Google Groups no longer supports new Usenet posts or subscriptions. Historical content remains viewable.
Dismiss

tcl 9: integer representation with "_" - shimmering effects?

183 views
Skip to first unread message

Ralf Fassel

unread,
Jul 21, 2023, 12:00:08 PM7/21/23
to
During the very informative EuroTCL online session about the future of
Tcl, namely Tcl 9, one item caught my attention:

- in Tcl 9 it will be possible to write numbers with "_" for better
readability:

set x 1_234_567
string is integer $x
=> 1

Since we use that "_"-notation in some context for separating various
parts of eg. filenames, and it can't be guaranteed that all the
separated parts are NOT triples of 0-9, I wondered whether the "_" in $x
will have any chance of disappearing by some shimmering?

Note that I'm not talking about [incr x] in the above example, but if eg
a simple [string is integer $x] will make $x = 1234567 from 1_234_567,
this would be Not Good, since obviously [split $x "_"] would no longer
work then.

R'

saitology9

unread,
Jul 21, 2023, 12:17:45 PM7/21/23
to
On 7/21/2023 12:00 PM, Ralf Fassel wrote:
>
> Note that I'm not talking about [incr x] in the above example, but if eg
> a simple [string is integer $x] will make $x = 1234567 from 1_234_567,
> this would be Not Good, since obviously [split $x "_"] would no longer
> work then.
>

I agree.

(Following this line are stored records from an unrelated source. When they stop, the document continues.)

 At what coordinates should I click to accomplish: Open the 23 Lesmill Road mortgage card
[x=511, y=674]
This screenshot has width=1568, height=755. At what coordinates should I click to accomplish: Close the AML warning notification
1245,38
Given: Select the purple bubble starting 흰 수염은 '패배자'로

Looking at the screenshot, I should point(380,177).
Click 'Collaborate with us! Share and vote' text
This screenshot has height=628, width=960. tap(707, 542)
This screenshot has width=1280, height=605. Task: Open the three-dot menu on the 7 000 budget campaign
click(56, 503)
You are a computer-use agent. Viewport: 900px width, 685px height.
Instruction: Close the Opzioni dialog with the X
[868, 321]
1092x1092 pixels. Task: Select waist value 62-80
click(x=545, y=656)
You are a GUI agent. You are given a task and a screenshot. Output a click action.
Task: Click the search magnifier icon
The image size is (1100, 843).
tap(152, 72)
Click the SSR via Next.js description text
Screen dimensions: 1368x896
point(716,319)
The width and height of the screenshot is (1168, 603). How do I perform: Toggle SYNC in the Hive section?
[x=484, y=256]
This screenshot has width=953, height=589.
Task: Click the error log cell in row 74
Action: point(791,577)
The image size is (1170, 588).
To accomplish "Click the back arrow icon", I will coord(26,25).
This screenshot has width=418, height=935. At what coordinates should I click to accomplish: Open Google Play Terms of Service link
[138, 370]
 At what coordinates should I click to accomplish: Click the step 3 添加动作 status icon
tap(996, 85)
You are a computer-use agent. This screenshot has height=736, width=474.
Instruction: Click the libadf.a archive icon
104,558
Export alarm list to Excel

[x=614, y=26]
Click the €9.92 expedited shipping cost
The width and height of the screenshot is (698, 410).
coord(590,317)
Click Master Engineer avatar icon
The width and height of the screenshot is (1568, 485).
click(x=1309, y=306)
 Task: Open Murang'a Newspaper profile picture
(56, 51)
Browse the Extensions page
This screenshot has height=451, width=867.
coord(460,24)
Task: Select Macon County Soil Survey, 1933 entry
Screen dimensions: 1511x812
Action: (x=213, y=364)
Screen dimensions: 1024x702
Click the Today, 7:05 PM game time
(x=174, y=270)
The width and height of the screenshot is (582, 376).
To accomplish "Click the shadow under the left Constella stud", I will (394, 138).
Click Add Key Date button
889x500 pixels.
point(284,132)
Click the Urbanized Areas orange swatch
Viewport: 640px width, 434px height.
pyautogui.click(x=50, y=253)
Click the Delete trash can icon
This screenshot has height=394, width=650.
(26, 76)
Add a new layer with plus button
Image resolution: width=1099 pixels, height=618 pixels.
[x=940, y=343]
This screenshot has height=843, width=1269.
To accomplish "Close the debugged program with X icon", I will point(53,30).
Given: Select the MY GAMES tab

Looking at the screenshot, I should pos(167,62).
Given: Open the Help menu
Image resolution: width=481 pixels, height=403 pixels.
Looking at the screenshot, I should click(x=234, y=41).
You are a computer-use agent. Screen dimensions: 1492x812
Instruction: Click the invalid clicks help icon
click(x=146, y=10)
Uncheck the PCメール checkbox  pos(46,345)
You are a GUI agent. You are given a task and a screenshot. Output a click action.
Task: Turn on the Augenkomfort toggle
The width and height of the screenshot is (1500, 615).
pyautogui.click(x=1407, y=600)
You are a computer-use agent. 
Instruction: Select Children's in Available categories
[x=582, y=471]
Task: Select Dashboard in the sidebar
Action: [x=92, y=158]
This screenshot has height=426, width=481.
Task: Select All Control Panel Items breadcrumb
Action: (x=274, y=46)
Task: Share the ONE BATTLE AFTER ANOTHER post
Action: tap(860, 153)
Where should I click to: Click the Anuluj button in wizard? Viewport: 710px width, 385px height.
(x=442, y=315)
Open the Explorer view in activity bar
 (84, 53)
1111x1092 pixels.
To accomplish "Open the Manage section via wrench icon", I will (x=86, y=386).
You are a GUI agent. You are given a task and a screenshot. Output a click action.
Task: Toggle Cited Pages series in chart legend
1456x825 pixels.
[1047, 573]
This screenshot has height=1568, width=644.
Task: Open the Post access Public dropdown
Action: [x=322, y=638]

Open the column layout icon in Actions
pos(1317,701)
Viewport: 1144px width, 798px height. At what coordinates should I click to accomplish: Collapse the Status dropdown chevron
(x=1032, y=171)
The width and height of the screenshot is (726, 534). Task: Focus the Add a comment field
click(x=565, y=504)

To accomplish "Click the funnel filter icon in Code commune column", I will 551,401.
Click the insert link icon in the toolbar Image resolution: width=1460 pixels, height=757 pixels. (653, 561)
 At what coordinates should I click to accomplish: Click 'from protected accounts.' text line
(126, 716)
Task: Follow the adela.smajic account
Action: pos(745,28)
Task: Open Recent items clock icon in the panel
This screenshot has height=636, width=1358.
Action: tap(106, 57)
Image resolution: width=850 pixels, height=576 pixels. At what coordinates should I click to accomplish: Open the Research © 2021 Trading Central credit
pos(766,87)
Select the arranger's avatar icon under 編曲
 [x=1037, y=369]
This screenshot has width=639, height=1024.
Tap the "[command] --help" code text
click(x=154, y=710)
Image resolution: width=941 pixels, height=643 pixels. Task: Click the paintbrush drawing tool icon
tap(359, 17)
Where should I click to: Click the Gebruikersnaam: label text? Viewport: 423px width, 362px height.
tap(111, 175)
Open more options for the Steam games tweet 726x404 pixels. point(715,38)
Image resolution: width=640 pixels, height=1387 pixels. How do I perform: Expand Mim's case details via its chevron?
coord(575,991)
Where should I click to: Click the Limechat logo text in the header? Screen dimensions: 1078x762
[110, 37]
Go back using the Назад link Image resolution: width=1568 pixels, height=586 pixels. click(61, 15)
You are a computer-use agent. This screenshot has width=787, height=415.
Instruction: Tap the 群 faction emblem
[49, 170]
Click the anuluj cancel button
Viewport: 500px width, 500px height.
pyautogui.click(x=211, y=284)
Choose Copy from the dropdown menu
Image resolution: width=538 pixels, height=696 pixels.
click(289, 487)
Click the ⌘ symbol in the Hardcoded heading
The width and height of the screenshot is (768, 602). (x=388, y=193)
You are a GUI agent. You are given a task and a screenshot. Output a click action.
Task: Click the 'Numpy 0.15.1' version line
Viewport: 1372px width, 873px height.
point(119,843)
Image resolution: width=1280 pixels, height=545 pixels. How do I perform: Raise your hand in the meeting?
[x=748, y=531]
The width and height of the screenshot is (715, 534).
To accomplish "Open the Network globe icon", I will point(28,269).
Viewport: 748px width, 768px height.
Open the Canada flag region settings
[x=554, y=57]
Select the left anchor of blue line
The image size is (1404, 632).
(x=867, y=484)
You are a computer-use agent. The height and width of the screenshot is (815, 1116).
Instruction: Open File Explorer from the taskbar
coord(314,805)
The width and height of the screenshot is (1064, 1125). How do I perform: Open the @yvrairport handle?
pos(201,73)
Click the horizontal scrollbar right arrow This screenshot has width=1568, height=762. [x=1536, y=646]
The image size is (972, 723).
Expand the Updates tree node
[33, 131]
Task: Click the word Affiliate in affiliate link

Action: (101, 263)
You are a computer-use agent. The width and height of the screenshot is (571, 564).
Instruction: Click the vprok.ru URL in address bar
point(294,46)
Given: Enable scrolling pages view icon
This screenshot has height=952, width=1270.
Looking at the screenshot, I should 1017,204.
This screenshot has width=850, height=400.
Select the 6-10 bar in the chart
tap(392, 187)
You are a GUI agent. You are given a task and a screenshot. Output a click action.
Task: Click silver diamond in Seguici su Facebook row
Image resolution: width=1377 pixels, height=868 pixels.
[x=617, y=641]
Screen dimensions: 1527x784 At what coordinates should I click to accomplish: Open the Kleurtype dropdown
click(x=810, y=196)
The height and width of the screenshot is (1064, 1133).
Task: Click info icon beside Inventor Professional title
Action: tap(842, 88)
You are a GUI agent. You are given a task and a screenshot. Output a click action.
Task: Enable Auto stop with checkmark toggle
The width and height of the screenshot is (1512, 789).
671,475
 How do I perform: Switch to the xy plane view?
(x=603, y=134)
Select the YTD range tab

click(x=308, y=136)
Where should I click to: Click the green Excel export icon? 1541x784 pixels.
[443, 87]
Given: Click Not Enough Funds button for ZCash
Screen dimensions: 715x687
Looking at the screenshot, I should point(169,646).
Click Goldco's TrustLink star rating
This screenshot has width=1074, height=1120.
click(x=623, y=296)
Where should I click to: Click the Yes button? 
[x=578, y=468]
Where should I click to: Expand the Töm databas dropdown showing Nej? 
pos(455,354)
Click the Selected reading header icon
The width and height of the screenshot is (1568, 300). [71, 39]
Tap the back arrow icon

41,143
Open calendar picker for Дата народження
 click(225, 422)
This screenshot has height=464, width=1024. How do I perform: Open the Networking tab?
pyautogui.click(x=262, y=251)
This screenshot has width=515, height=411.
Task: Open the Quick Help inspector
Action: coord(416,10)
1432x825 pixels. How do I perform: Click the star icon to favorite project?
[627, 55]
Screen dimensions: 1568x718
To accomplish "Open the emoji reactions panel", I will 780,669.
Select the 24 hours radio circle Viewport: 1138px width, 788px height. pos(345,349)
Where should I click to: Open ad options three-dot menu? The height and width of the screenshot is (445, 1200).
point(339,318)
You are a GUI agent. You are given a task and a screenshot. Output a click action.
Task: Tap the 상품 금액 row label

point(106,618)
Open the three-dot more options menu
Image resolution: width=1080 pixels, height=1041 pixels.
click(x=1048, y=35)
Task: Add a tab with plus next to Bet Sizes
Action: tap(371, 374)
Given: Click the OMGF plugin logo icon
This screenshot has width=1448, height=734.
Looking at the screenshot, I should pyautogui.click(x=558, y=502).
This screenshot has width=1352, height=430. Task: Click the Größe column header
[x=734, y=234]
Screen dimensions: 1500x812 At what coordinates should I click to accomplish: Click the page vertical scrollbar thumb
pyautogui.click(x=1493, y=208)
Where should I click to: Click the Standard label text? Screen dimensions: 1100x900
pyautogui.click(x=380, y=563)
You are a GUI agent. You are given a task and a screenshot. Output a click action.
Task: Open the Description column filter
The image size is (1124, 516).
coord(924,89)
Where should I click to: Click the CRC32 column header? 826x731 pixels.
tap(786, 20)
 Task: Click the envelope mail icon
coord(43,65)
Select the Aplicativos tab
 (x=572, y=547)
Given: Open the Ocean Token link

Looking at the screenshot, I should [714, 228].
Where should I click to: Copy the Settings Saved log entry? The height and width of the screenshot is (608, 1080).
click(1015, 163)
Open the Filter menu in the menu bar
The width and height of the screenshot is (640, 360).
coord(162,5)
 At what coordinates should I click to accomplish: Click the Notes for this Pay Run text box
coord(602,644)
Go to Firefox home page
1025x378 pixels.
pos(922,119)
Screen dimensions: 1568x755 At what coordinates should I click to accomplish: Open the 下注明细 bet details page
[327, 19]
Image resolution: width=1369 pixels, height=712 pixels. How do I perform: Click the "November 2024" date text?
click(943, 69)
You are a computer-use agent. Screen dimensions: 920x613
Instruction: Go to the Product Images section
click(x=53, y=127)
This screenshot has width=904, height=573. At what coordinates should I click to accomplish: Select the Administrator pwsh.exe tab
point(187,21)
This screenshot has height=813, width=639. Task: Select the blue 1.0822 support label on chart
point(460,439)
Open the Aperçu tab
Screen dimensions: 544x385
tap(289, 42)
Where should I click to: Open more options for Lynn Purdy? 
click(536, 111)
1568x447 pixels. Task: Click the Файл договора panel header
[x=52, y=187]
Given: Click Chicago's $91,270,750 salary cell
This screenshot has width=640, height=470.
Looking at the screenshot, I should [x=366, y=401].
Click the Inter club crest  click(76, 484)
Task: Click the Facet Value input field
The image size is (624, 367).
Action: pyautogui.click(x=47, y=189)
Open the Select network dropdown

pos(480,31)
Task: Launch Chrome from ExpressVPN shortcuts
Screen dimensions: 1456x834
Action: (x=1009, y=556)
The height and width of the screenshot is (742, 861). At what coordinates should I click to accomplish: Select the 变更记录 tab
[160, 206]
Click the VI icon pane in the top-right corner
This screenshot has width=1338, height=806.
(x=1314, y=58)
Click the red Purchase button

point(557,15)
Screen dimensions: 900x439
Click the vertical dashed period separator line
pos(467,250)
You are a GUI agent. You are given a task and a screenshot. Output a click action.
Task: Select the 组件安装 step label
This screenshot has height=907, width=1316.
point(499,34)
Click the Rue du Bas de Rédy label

IMO, if true, a completely unnecessary feature with limited
benefit and huge risk potential to break things as you pointed out.

Perhaps the "-strict" version will work as before and reject it?


stefan

unread,
Jul 21, 2023, 12:57:26 PM7/21/23
to
This was discussed on site, NO, right now -strict mode does not catch this:

% package req Tcl
9.0a4
% string is integer -strict 1_234_567
1

This should be fixed. (Also, -strict mode for "string is" should become default in Tcl 9, anyways.)

Stefan

Ashok

unread,
Jul 21, 2023, 1:38:01 PM7/21/23
to
With respect to your first question, no the string representation will
not shimmer away. This is no different than "set x 0x10" and worrying
about the string shimmering to "16" (assuming no arithmetic operations
are applied of course).

With respect to the second, the "string is integer" identifies what
strings are accepted by *Tcl* as integer, not humans. Since 1_234 is
always acceptable the command will return 1 irrespective of -strict.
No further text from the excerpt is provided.